Article first published in Winter 2019 Companion magazine

When the Camp Fire first broke out in Butte County, California, about 90 miles from the RedRover office, we had no idea it would grow to such massive proportions…and become the deadliest and most destructive wildfire in California history to date.

From November 19-24, 2018, our RedRover Responders team assisted North Valley Animal Disaster Group at the Chico Airport Animal Shelter, providing daily care and comfort for hundreds of animals displaced by the fire. Our volunteers not only walked and fed dogs, cleaned kennels and cared for cats and chickens, but also helped organize community donations and assisted Camp Fire survivors in reuniting with their pets. Our volunteers spent Thanksgiving Day on the ground, giving special thanks to the community and organizations who generously donated food and supplies for the volunteers as well as the animals.

The best moments were witnessing the reunions between pets and their people. One family who had lost their home came to visit their eight-year-old cat, Analayah, and couldn’t stop thanking us for the work we were doing.
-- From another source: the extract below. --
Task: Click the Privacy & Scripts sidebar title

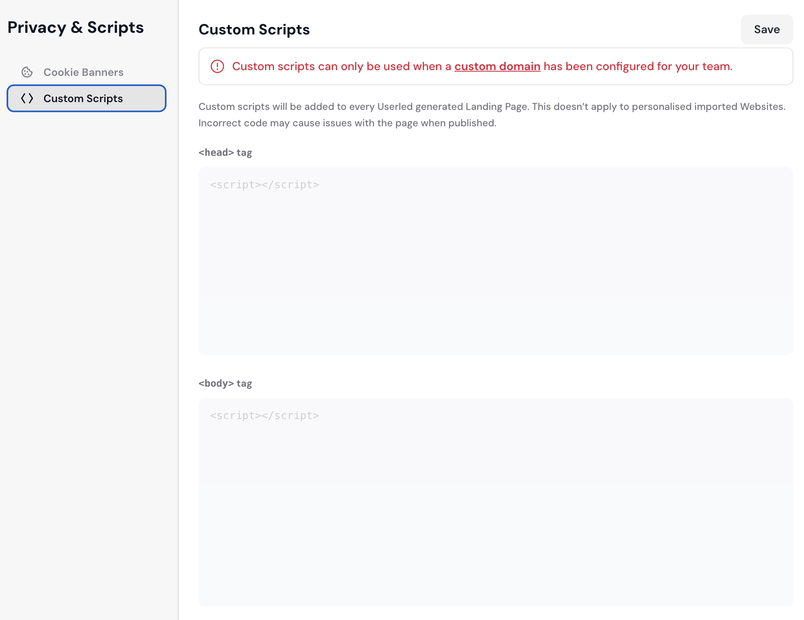Action: 75,27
We said goodbye to a dog named Louie whose owner arrived the day after Thanksgiving, and later to Pepper, a beautiful black cat who was so happy to be in her owner’s arms again.

When a Camp Fire survivor named Dana arrived to take home her six-month-old puppy, Bully, she told us how her three-year-old son sleeps with Bully every night. “Those two are so close,” she said as she waited patiently for a volunteer to bring her puppy. When Bully appeared and was placed in her arms, the pup couldn’t contain his joyful licks and wiggles. We’re so happy to know that, because of compassionate supporters like you, a three-year-old boy has been reunited with his best friend. 

For RedRover Responders volunteer Claudia, the whole experience — which she described as  “very rewarding and very emotional” — put into perspective what truly matters. “Everybody wants to do something in some small way,” she told us. “It’s tragic, but it puts back into the picture frame what’s important. The kindness and generosity are so refreshing, it gives you a whole new perspective.”

Of course, it’s hard not to get attached to the animals. Claudia was particularly affected by a sweet Border Collie. “And then his person came, and it was so delightful to see him so happy,” she said. “That’s why we’re here. It’s not for us, it’s for them.”